_THE INPUT_
***
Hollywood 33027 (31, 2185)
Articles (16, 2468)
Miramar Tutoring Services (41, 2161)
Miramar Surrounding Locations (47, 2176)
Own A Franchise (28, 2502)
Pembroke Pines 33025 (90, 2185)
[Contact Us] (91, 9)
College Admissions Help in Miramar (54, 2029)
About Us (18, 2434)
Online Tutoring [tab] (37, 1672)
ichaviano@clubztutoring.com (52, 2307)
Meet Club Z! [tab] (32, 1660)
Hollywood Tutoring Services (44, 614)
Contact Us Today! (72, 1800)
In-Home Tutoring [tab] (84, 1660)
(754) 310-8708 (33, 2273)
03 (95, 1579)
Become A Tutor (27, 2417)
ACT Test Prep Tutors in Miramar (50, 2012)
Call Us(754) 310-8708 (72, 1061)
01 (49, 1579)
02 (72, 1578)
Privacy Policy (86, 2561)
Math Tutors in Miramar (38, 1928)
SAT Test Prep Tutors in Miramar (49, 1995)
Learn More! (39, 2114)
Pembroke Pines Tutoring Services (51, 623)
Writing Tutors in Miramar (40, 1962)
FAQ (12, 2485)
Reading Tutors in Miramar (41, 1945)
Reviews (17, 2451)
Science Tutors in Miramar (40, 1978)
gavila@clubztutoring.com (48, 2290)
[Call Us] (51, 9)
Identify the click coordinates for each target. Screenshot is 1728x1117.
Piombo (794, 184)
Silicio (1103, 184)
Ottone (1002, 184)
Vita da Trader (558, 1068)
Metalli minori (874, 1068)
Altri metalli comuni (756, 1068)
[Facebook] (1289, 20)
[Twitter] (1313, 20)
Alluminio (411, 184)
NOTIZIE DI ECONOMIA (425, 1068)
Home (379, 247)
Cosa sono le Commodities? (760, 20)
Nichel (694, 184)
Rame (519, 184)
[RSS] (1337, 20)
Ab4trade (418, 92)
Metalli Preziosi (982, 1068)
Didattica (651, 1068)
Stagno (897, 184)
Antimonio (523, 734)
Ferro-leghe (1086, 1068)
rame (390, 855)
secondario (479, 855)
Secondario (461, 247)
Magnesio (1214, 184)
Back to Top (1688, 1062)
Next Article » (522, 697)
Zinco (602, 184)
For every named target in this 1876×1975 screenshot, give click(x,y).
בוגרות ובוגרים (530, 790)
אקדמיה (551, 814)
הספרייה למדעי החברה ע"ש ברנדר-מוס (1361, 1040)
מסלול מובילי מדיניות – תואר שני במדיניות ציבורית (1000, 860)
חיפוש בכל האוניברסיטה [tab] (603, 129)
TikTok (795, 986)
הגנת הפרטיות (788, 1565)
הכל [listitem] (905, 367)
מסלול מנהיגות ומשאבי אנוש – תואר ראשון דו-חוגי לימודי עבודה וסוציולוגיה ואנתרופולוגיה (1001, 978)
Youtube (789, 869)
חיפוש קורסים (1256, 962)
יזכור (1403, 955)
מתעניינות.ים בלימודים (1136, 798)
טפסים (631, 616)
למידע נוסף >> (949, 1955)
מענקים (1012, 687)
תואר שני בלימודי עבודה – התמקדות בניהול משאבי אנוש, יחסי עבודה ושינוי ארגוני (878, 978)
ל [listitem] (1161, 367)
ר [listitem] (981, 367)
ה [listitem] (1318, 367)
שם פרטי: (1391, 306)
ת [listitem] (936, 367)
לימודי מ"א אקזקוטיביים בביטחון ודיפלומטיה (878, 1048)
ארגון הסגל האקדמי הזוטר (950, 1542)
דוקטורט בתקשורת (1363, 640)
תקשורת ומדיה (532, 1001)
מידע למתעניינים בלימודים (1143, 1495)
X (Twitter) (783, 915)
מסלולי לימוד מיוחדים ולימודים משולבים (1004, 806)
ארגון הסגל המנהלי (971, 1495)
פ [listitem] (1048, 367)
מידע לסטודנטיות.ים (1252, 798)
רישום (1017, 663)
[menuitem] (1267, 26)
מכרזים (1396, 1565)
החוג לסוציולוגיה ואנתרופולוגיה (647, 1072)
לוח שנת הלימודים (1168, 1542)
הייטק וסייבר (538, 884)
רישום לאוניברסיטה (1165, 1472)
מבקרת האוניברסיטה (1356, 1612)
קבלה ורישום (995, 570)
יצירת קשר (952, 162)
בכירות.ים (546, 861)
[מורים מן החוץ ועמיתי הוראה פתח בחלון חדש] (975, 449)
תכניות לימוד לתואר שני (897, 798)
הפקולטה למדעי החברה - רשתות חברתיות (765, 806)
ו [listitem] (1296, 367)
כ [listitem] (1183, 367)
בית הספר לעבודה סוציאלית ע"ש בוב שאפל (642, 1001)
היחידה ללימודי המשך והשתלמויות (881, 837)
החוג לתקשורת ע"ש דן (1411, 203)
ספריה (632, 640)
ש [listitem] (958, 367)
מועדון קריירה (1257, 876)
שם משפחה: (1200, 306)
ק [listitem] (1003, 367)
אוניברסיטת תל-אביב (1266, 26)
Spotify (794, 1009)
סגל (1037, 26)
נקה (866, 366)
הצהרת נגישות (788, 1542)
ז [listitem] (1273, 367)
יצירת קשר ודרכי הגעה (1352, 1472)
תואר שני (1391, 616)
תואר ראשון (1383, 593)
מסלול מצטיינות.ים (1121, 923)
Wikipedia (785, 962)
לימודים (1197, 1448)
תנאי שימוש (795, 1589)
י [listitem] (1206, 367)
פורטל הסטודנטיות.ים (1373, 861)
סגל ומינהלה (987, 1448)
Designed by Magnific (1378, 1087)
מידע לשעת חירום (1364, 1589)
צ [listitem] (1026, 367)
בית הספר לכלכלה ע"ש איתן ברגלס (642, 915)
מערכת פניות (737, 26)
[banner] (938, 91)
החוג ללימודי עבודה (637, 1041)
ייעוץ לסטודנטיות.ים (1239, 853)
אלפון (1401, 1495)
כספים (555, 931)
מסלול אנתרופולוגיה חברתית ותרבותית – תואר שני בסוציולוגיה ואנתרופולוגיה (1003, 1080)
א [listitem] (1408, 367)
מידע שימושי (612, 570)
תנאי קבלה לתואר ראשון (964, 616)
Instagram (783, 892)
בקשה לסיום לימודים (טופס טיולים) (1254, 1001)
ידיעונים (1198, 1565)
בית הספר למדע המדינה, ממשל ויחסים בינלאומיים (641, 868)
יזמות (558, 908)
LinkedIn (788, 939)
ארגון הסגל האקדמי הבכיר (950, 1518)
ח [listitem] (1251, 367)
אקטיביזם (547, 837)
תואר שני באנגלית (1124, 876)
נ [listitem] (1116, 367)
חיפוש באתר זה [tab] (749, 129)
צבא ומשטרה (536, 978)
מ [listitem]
***
_PROBLEM DESCRIPTION_
Repeat, character for character, the lines of the material above from the line with "ו [listitem] (1296, 367)" through the line with "ק [listitem] (1003, 367)".

_EXERCISE OUTPUT_
ו [listitem] (1296, 367)
כ [listitem] (1183, 367)
בית הספר לעבודה סוציאלית ע"ש בוב שאפל (642, 1001)
היחידה ללימודי המשך והשתלמויות (881, 837)
החוג לתקשורת ע"ש דן (1411, 203)
ספריה (632, 640)
ש [listitem] (958, 367)
מועדון קריירה (1257, 876)
שם משפחה: (1200, 306)
ק [listitem] (1003, 367)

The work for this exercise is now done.